**Task inputs**
>>>>

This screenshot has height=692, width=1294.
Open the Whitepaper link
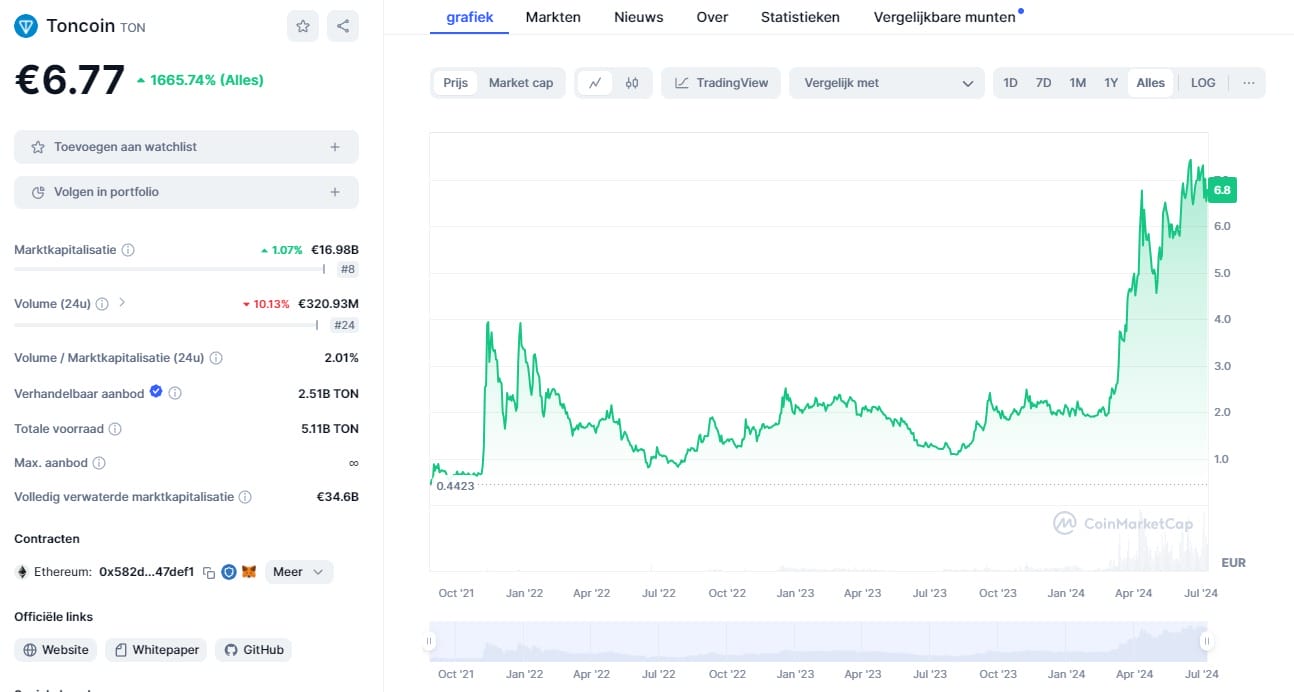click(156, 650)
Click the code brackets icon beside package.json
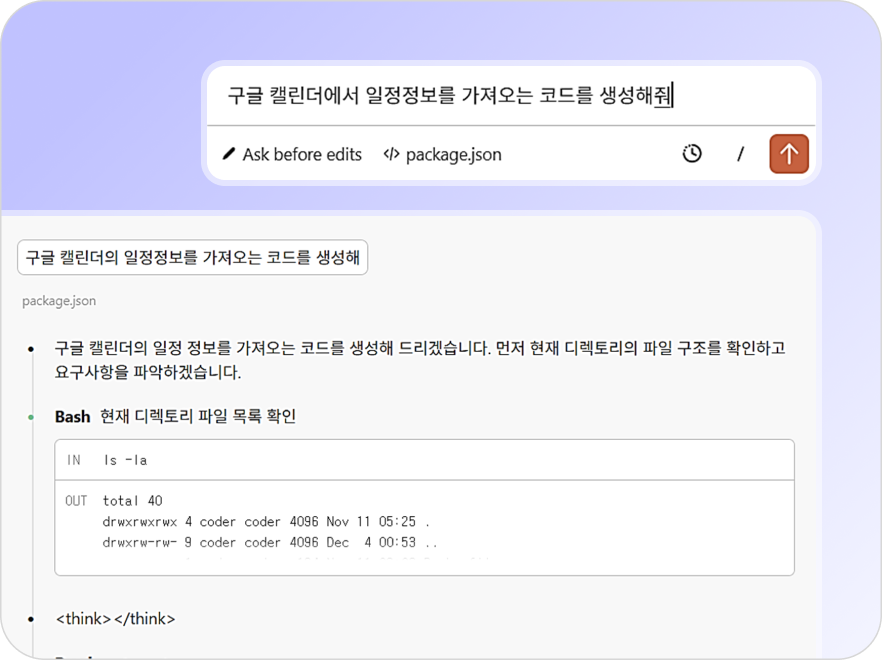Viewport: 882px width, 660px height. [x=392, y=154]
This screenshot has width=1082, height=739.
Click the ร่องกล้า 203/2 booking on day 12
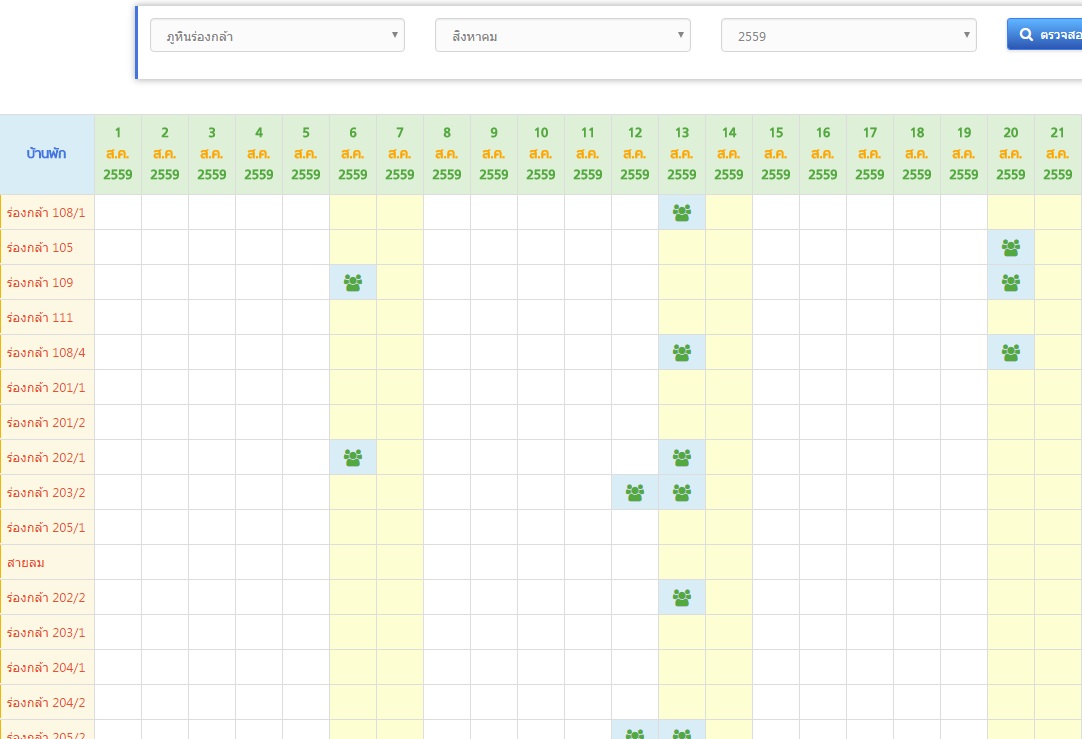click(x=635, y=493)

<<<<
>>>>

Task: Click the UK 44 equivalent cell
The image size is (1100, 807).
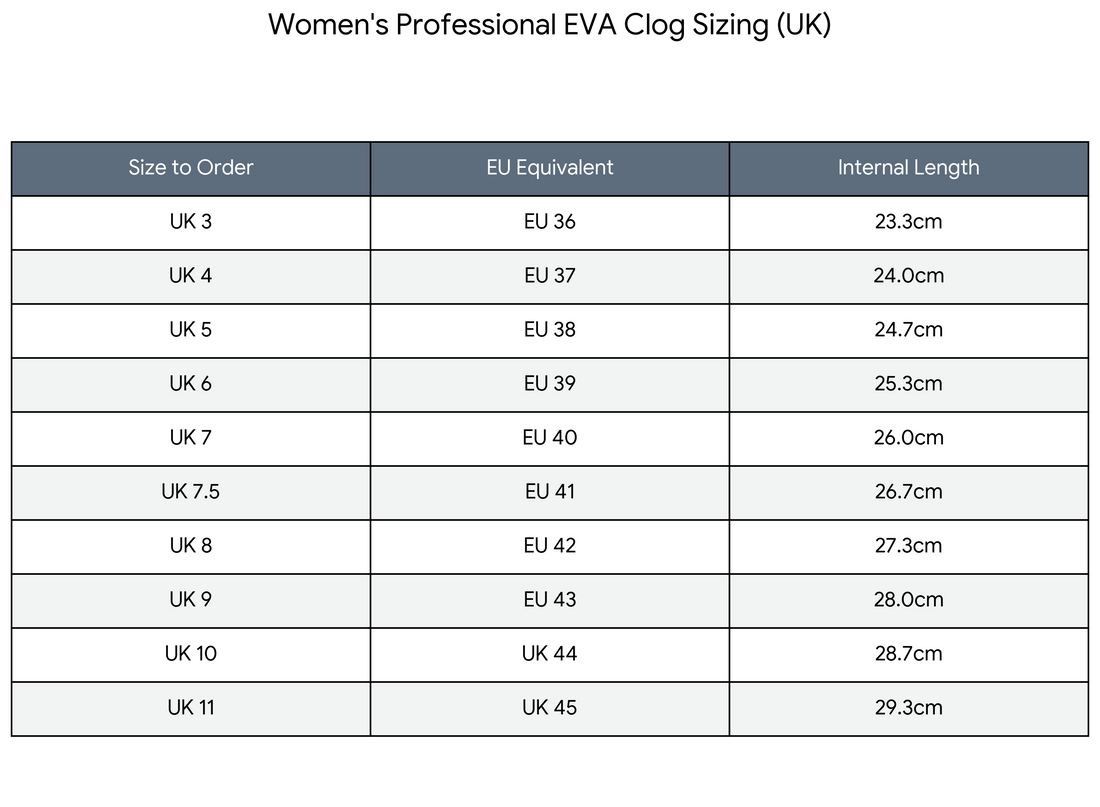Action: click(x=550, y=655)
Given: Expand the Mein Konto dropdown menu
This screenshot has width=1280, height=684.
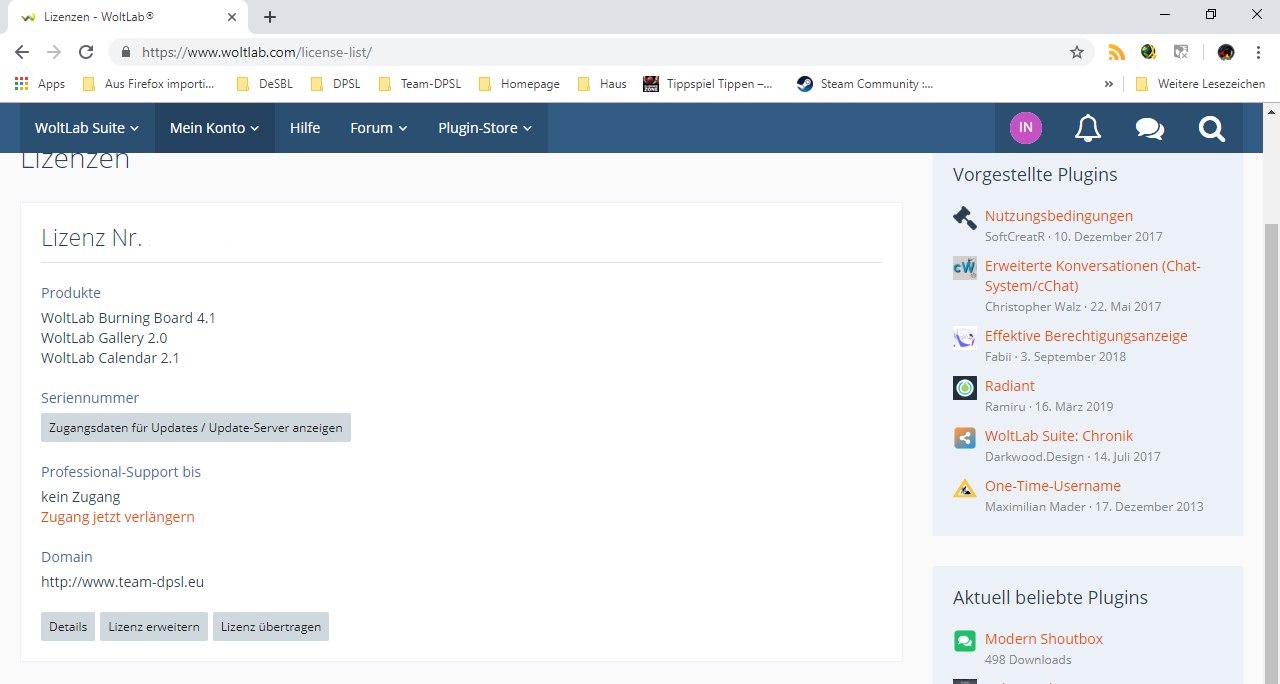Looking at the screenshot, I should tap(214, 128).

<<<<

**Aim**
Reproduce word for word the records from the line that has "Given: Expand the Mein Konto dropdown menu" through the line that has "Looking at the", leaving the pictures out.

**The answer**
Given: Expand the Mein Konto dropdown menu
This screenshot has width=1280, height=684.
Looking at the screenshot, I should tap(214, 128).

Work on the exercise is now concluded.